Do this:
Reproduce all of the records below, replacing "cheesy garlic bread" with "pepperoni pizza" and leaving everything else unchanged.

Start The records

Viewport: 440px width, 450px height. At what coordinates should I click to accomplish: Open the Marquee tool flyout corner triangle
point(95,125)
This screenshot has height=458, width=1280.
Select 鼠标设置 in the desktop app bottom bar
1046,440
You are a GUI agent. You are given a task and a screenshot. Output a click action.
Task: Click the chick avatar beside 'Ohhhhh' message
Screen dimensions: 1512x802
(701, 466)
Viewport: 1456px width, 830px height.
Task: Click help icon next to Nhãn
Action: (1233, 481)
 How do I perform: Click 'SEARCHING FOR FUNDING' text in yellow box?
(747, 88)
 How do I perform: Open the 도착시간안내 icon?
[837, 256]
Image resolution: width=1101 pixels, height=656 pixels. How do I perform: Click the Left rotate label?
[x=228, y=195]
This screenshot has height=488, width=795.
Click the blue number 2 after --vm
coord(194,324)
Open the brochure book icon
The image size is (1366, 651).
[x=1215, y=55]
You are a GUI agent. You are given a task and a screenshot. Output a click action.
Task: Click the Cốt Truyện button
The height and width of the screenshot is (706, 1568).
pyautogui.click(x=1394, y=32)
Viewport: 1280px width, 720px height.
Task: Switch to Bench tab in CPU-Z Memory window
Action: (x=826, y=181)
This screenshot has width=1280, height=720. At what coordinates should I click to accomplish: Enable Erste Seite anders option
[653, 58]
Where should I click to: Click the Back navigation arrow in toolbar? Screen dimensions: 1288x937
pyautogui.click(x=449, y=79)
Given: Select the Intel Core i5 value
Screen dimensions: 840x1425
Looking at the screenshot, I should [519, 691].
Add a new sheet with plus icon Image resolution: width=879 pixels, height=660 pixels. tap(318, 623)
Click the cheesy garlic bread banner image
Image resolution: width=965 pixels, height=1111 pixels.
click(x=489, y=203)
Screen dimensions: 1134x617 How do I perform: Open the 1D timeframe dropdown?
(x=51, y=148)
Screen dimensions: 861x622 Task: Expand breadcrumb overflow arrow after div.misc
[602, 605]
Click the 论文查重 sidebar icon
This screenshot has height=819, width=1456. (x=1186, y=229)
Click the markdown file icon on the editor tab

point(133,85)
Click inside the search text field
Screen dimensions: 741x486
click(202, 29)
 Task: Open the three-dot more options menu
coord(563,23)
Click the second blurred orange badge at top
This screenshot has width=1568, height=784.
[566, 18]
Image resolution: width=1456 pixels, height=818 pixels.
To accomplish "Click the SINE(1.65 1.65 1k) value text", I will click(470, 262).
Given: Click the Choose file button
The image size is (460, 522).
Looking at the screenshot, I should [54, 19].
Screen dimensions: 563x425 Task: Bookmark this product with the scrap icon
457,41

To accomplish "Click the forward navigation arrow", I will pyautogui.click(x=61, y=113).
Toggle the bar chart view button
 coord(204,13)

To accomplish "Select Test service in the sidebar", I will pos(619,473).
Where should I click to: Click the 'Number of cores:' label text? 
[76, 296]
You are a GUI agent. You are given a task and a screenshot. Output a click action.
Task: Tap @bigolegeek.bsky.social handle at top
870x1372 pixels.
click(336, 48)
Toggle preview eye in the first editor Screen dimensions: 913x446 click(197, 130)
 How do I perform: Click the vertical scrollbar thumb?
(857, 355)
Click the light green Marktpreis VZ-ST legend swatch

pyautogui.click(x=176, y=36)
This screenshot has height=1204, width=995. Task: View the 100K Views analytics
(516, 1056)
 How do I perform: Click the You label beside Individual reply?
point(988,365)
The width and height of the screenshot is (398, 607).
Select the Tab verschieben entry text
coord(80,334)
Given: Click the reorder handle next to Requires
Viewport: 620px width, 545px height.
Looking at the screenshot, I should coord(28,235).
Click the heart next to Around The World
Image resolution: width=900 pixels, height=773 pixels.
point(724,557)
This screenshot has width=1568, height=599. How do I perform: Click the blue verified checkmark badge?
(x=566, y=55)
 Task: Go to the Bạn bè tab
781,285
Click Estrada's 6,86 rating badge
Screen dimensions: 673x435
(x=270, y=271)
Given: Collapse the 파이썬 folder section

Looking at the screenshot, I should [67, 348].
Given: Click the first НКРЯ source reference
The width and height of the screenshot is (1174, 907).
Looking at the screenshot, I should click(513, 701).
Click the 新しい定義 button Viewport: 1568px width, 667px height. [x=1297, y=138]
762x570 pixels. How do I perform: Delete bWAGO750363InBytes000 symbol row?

End The records

Solution to this task:
Viewport: 440px width, 450px height. At what coordinates should I click to accomplish: Open the Marquee tool flyout corner triangle
point(95,125)
This screenshot has height=458, width=1280.
Select 鼠标设置 in the desktop app bottom bar
1046,440
You are a GUI agent. You are given a task and a screenshot. Output a click action.
Task: Click the chick avatar beside 'Ohhhhh' message
Screen dimensions: 1512x802
(701, 466)
Viewport: 1456px width, 830px height.
Task: Click help icon next to Nhãn
Action: (1233, 481)
 How do I perform: Click 'SEARCHING FOR FUNDING' text in yellow box?
(747, 88)
 How do I perform: Open the 도착시간안내 icon?
[837, 256]
Image resolution: width=1101 pixels, height=656 pixels. How do I perform: Click the Left rotate label?
[x=228, y=195]
This screenshot has height=488, width=795.
Click the blue number 2 after --vm
coord(194,324)
Open the brochure book icon
The image size is (1366, 651).
[x=1215, y=55]
You are a GUI agent. You are given a task and a screenshot. Output a click action.
Task: Click the Cốt Truyện button
The height and width of the screenshot is (706, 1568).
pyautogui.click(x=1394, y=32)
Viewport: 1280px width, 720px height.
Task: Switch to Bench tab in CPU-Z Memory window
Action: (x=826, y=181)
This screenshot has width=1280, height=720. At what coordinates should I click to accomplish: Enable Erste Seite anders option
[653, 58]
Where should I click to: Click the Back navigation arrow in toolbar? Screen dimensions: 1288x937
pyautogui.click(x=449, y=79)
Given: Select the Intel Core i5 value
Screen dimensions: 840x1425
Looking at the screenshot, I should [519, 691].
Add a new sheet with plus icon Image resolution: width=879 pixels, height=660 pixels. tap(318, 623)
Click the pepperoni pizza banner image
Image resolution: width=965 pixels, height=1111 pixels.
click(x=489, y=203)
Screen dimensions: 1134x617 How do I perform: Open the 1D timeframe dropdown?
(x=51, y=148)
Screen dimensions: 861x622 Task: Expand breadcrumb overflow arrow after div.misc
[602, 605]
Click the 论文查重 sidebar icon
This screenshot has height=819, width=1456. (x=1186, y=229)
Click the markdown file icon on the editor tab

point(133,85)
Click inside the search text field
Screen dimensions: 741x486
click(202, 29)
 Task: Open the three-dot more options menu
coord(563,23)
Click the second blurred orange badge at top
This screenshot has width=1568, height=784.
[566, 18]
Image resolution: width=1456 pixels, height=818 pixels.
To accomplish "Click the SINE(1.65 1.65 1k) value text", I will click(470, 262).
Given: Click the Choose file button
The image size is (460, 522).
Looking at the screenshot, I should [54, 19].
Screen dimensions: 563x425 Task: Bookmark this product with the scrap icon
457,41

To accomplish "Click the forward navigation arrow", I will pyautogui.click(x=61, y=113).
Toggle the bar chart view button
 coord(204,13)

To accomplish "Select Test service in the sidebar", I will pos(619,473).
Where should I click to: Click the 'Number of cores:' label text? 
[76, 296]
You are a GUI agent. You are given a task and a screenshot. Output a click action.
Task: Tap @bigolegeek.bsky.social handle at top
870x1372 pixels.
click(336, 48)
Toggle preview eye in the first editor Screen dimensions: 913x446 click(197, 130)
 How do I perform: Click the vertical scrollbar thumb?
(857, 355)
Click the light green Marktpreis VZ-ST legend swatch

pyautogui.click(x=176, y=36)
This screenshot has height=1204, width=995. Task: View the 100K Views analytics
(516, 1056)
 How do I perform: Click the You label beside Individual reply?
point(988,365)
The width and height of the screenshot is (398, 607).
Select the Tab verschieben entry text
coord(80,334)
Given: Click the reorder handle next to Requires
Viewport: 620px width, 545px height.
Looking at the screenshot, I should coord(28,235).
Click the heart next to Around The World
Image resolution: width=900 pixels, height=773 pixels.
point(724,557)
This screenshot has width=1568, height=599. How do I perform: Click the blue verified checkmark badge?
(x=566, y=55)
 Task: Go to the Bạn bè tab
781,285
Click Estrada's 6,86 rating badge
Screen dimensions: 673x435
(x=270, y=271)
Given: Collapse the 파이썬 folder section

Looking at the screenshot, I should [67, 348].
Given: Click the first НКРЯ source reference
The width and height of the screenshot is (1174, 907).
Looking at the screenshot, I should click(513, 701).
Click the 新しい定義 button Viewport: 1568px width, 667px height. [x=1297, y=138]
762x570 pixels. How do I perform: Delete bWAGO750363InBytes000 symbol row?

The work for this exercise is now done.